» **What the task requires**
The answer should hold only the lines from the one that contains "Given: Select Thoma" through the last line of the material, repeated exactly, without pictures.
=== Data for the task ===
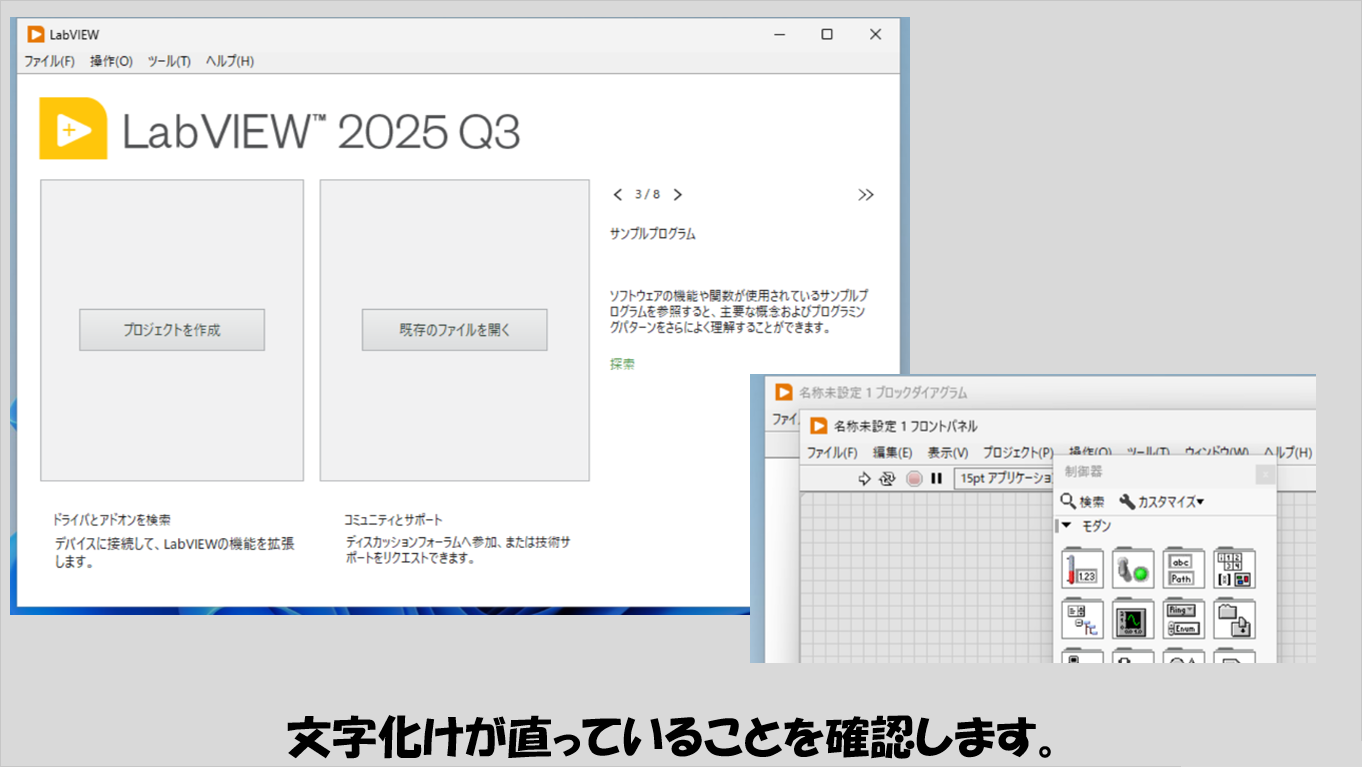Image resolution: width=1362 pixels, height=767 pixels.
Task: Click 検索 in the controls palette
Action: tap(1083, 502)
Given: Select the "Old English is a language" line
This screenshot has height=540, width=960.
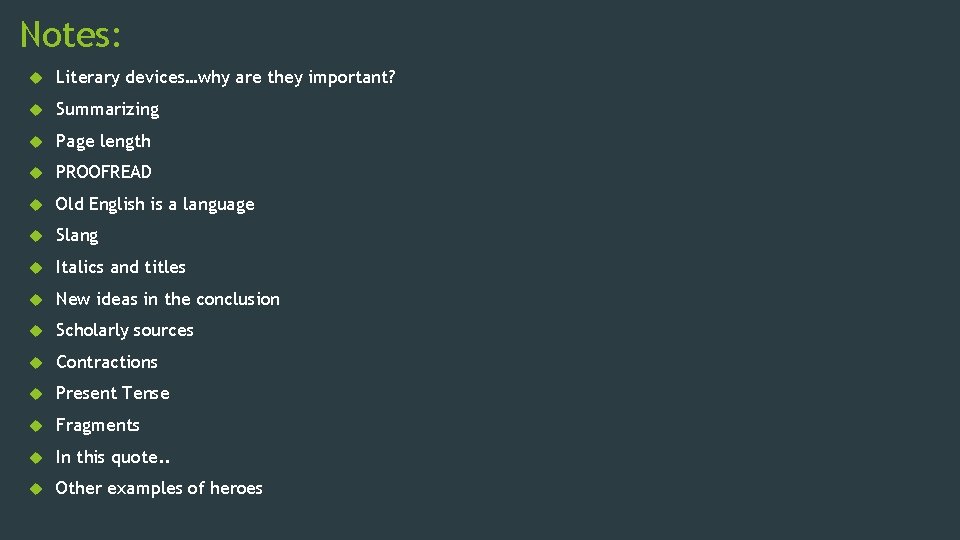Looking at the screenshot, I should pyautogui.click(x=155, y=204).
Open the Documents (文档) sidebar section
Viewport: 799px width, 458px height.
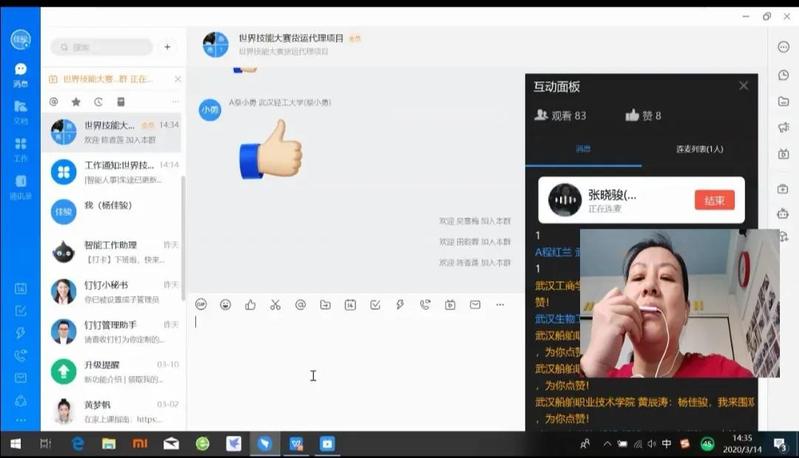tap(20, 110)
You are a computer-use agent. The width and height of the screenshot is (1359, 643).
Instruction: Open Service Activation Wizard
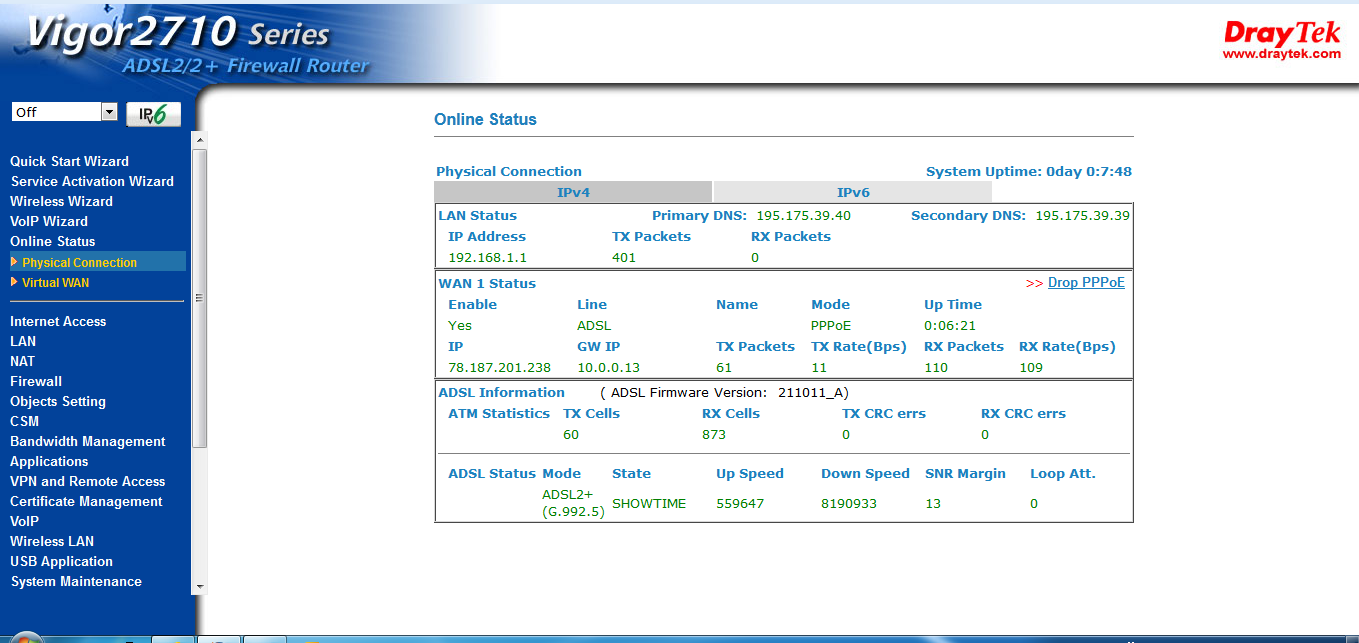(92, 181)
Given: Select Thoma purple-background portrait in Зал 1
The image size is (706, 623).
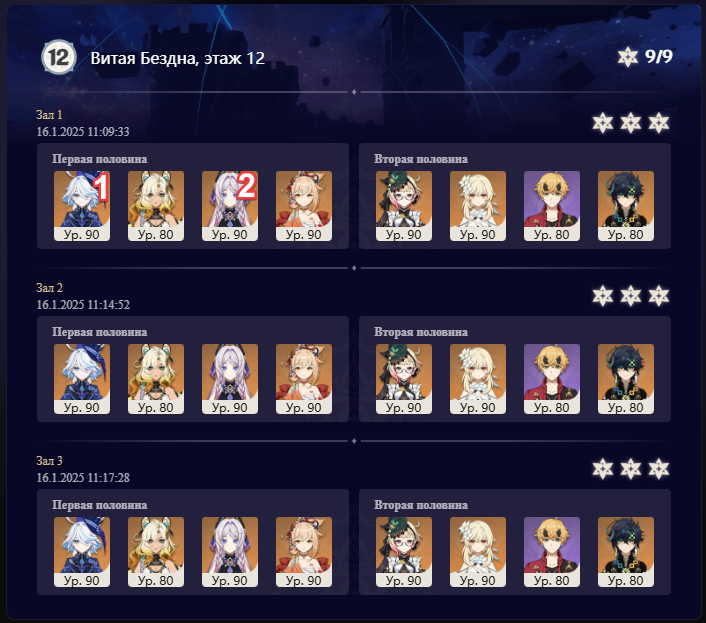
===
» **Solution for this exercise**
Given: Select Thoma purple-background portrait in Зал 1
The image size is (706, 623).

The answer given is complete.